While Christ still walked the earth, word about the Word spread far and wide. A certain Syrian king called Abgar came to hear and believe the works performed by Jesus and sent a letter to Him begging His presence in the royal court at Edessa, to cure the king of an illness he had. In some accounts the messanger was also given instructions to draw an image of this famous man, Jesus of Nazereth.
When the messanger got through the crowds thronging Christ and His disciples, the invitation was declined as Jesus had other plans. Yet the Son of God sent the messanger back with two powerfully edifying things: His word and His image.
The word was given in the form of a letter – not written but dictated by Our Lord – and the image was altogether more special. Amid the bustle, Jesus used a face-cloth which miraculously bore the image of His face. This was given to King Abgar’s courtier and, with the letter, was returned to Edessa with the promise that Christ would send one of His disciples soon.
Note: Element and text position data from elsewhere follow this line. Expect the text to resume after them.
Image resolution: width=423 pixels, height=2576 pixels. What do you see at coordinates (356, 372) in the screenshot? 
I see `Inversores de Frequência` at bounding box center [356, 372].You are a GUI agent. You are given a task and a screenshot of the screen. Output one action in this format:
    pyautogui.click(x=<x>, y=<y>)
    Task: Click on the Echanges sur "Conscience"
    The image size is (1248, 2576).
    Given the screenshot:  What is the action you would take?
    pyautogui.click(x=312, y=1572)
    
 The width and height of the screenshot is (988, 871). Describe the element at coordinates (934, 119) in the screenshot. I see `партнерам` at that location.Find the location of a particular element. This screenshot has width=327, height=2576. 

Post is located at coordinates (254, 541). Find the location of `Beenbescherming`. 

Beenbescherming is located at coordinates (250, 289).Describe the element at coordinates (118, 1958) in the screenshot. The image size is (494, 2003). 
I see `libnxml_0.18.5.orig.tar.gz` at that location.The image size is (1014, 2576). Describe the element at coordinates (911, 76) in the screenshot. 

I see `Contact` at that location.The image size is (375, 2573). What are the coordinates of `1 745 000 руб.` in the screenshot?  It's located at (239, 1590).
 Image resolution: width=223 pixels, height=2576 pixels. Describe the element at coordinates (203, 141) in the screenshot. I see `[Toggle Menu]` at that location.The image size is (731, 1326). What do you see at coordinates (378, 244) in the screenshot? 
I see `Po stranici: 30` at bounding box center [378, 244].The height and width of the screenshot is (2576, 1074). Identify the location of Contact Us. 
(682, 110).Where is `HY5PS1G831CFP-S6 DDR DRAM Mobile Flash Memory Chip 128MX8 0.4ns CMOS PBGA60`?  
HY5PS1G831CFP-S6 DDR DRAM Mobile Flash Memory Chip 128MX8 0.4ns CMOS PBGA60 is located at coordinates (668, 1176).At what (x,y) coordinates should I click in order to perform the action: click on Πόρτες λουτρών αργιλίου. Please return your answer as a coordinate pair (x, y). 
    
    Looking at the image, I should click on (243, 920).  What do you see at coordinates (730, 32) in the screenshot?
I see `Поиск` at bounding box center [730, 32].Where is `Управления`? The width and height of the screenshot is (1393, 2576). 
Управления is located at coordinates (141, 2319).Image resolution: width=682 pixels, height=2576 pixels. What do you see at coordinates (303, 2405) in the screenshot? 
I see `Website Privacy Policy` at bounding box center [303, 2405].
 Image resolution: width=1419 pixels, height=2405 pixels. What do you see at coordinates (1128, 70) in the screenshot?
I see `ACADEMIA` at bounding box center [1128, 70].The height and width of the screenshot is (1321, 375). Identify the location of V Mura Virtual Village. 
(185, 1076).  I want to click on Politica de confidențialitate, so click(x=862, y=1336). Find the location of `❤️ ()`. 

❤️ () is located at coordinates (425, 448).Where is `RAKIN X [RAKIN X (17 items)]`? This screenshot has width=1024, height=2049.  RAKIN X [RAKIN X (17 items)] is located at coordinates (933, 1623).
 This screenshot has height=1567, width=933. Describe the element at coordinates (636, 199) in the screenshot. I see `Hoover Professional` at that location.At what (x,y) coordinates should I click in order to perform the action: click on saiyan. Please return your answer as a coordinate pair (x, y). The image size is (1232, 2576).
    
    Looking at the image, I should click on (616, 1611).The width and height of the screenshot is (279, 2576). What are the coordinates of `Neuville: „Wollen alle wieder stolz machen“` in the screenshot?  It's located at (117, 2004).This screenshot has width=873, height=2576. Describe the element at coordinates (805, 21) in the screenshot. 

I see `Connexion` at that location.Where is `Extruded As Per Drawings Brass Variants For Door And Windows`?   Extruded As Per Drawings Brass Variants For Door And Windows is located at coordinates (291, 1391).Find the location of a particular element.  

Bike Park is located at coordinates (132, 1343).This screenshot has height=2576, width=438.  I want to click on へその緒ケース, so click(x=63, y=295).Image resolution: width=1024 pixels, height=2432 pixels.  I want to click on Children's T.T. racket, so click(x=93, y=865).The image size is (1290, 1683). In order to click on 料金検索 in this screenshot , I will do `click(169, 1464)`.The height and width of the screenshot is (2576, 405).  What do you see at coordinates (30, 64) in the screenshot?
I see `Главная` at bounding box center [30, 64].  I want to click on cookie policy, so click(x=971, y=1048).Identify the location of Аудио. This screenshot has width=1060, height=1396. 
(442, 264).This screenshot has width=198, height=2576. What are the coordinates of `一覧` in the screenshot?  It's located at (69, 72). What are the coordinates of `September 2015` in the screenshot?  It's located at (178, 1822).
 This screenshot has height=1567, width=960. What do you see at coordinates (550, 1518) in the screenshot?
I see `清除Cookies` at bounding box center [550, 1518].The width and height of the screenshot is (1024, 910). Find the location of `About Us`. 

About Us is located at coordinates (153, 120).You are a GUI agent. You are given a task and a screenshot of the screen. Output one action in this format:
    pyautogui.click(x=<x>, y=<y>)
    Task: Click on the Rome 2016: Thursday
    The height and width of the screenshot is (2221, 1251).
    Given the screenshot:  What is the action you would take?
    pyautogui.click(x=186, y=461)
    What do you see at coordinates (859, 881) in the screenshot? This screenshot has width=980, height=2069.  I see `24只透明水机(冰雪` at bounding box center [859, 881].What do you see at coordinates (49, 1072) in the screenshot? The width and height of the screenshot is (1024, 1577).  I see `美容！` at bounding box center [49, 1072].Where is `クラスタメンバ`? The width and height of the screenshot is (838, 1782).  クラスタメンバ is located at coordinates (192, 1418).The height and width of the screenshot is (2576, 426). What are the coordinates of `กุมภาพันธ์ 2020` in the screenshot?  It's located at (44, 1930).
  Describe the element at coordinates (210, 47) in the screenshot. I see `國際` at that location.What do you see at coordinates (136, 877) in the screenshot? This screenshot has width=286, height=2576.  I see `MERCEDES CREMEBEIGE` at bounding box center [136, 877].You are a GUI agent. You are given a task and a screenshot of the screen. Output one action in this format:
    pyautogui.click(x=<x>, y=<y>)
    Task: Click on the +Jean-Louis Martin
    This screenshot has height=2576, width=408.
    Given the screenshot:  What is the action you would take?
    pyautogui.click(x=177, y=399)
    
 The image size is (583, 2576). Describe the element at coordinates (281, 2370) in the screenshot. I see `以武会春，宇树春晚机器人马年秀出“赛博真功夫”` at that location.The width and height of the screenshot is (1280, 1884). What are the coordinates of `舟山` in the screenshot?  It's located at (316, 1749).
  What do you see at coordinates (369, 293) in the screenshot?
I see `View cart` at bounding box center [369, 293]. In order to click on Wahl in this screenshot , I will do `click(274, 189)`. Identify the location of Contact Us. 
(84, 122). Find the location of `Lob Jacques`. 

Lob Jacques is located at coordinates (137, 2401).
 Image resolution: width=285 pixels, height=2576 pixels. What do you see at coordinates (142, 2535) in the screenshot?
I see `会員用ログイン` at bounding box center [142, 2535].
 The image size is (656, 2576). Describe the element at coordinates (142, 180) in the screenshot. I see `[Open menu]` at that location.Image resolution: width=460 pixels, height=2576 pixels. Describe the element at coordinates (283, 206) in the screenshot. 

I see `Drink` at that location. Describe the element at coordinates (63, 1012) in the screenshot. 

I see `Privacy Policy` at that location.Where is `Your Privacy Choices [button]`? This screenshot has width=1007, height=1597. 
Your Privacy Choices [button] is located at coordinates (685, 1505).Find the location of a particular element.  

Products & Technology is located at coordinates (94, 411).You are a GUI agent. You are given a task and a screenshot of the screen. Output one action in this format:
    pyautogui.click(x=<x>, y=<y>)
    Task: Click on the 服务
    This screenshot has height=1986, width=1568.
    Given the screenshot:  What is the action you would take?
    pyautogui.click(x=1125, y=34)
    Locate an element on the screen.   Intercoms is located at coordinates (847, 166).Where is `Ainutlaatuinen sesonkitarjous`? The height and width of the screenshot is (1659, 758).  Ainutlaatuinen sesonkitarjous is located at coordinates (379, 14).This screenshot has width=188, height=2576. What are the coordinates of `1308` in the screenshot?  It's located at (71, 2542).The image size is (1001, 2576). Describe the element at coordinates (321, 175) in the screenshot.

The image of Christ preserved on the face-cloth was thus kept in Edessa, and became known variously as “The Image of Edessa”, the “Mandylion” (Gr. “face-cloth”), or “The Image Not Made With Hands”. As for Christ’s promise, naturally that too was kept, and it was Thaddeus, one of the Seventy Disciples who after the Ascension (and within a year of Ebgar receiving the mandylion) came to explain the true nature and purpose of Jesus Christ to the King. With the salvation-bearing words of the Gospel, King Ebgar was cured, and became the first Christian King in history.
The image of Christ not made with hands had a remarkable history of its own – allegedly protecting the city of Edessa from Persian invasion in 544 A.D. The mandylion was transferred to Constantinople – by then the political centre of Christendom – in the 10th century. After that it was lost in the sacking of Constantinople by the Latins in 1204. Although claims have been made as to its whereabouts since then, it is assumed to have been lost for good.
The “first” icon of Christ does what all future, “man-made”, Orthodox icons of Christ do: attest to the reality of God’s incarnation on earth. Beyond this, the Image of Edessa’s miraculous origins can be seen as a symbol of God’s authority and centrality to all true worship – because after all is said and done, the first iconographer was Jesus Christ Himself.